_TASK DETAILS_
How many lines in the items below contain the string "width"? Count them and reply with the number alone.
____________________
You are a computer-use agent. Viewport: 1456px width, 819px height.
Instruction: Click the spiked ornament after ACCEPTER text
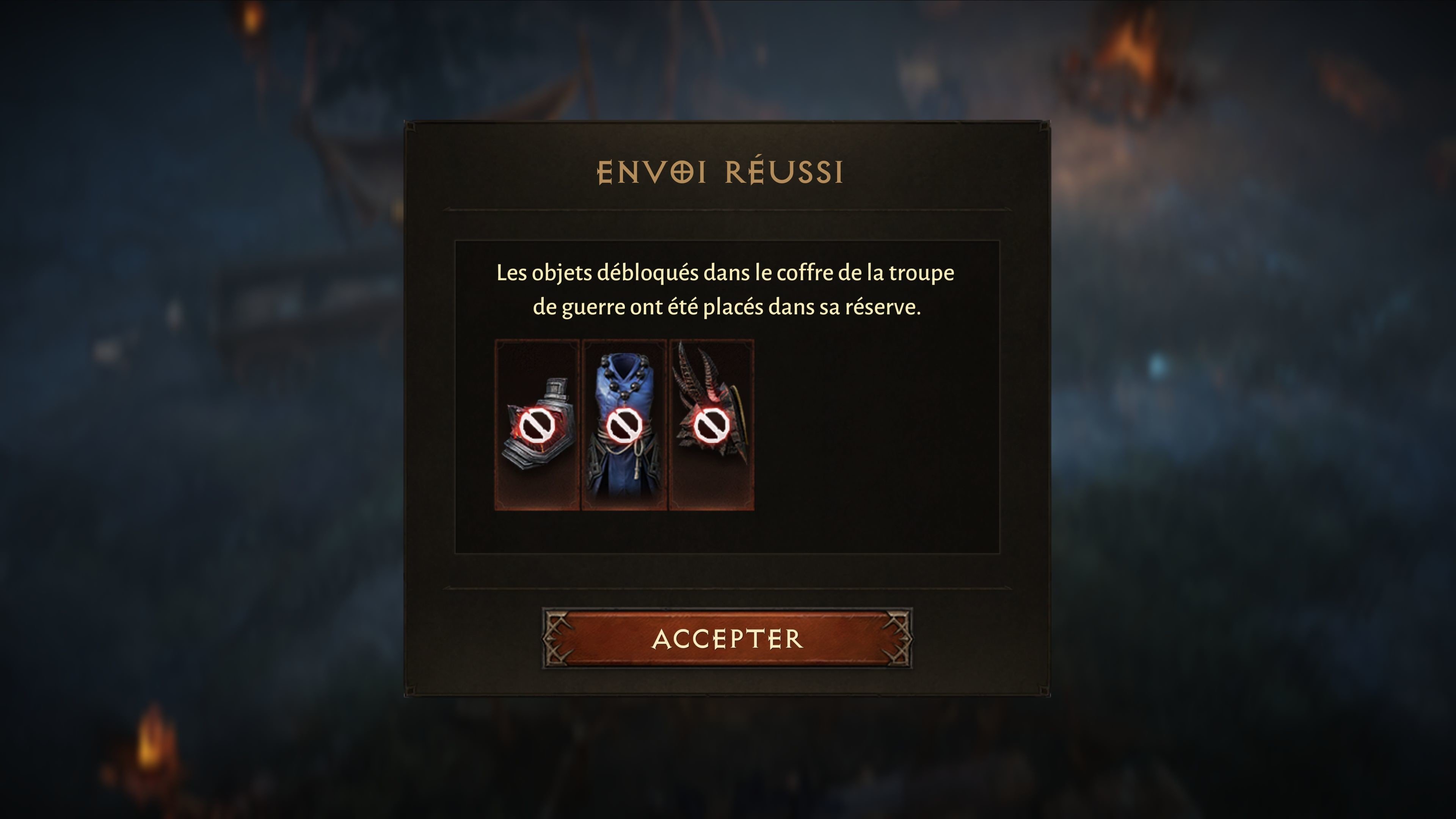897,639
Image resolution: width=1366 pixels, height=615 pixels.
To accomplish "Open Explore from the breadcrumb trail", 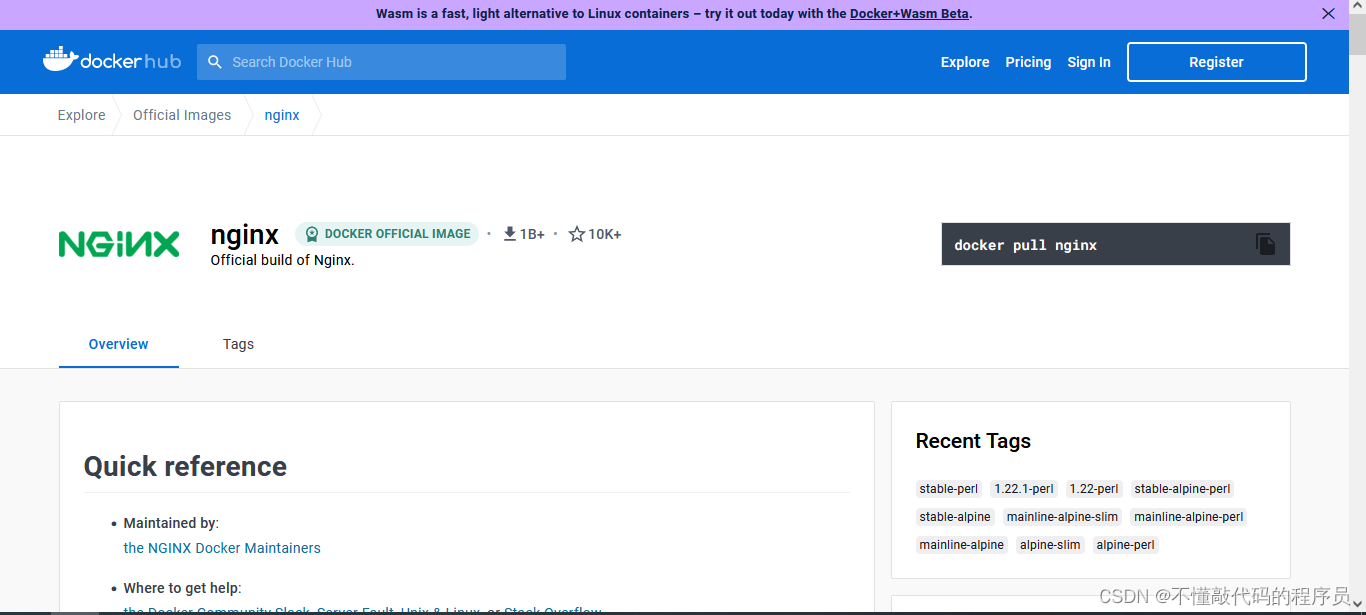I will pyautogui.click(x=81, y=114).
____________________
_RESPONSE TO THIS EXERCISE_
2